**PROBLEM STATEMENT**
Restate word for word the entries below, starting with the line with "Task: Click the Share arrow icon" and continuing through the line with "View the 79 reviews star rating". Include both of those lines and no others.

**MATERIALS PROVIDED**

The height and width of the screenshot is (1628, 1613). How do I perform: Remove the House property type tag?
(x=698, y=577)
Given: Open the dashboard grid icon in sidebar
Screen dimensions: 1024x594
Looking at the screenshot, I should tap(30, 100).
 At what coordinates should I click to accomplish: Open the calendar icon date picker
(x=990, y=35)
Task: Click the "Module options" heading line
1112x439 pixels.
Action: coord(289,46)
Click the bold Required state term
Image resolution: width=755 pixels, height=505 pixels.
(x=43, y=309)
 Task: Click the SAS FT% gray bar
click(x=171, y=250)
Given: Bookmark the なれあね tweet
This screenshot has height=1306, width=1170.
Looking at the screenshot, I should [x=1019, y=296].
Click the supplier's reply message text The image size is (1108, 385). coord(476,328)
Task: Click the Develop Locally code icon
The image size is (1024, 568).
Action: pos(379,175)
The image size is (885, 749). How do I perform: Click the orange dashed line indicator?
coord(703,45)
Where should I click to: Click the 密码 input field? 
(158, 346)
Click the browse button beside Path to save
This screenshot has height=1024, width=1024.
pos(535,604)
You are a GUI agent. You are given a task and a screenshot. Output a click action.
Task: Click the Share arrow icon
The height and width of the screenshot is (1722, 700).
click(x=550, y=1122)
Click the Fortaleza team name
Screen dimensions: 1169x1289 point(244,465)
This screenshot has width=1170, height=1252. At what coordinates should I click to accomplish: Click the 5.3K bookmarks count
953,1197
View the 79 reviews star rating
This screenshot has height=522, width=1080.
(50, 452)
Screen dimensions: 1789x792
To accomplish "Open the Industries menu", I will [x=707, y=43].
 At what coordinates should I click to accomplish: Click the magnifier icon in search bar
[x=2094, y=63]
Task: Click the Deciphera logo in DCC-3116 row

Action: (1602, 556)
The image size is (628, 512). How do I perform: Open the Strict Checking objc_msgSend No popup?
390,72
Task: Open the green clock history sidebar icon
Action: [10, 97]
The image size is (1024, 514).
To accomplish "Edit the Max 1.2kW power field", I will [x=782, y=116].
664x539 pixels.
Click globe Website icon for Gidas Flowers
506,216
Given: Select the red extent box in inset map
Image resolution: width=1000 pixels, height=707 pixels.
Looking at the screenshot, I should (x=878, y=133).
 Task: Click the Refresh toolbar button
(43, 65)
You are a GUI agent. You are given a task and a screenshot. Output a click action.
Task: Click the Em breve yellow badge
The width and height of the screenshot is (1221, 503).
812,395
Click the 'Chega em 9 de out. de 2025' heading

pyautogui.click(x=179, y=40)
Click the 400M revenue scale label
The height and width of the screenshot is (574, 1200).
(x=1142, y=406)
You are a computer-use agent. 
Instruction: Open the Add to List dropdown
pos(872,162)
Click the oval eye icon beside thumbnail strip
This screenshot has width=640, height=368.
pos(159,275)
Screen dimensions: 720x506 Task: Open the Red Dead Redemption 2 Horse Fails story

**RESPONSE AREA**
Task: Click the Share arrow icon
The height and width of the screenshot is (1722, 700).
click(x=550, y=1122)
Click the Fortaleza team name
Screen dimensions: 1169x1289 point(244,465)
This screenshot has width=1170, height=1252. At what coordinates should I click to accomplish: Click the 5.3K bookmarks count
953,1197
View the 79 reviews star rating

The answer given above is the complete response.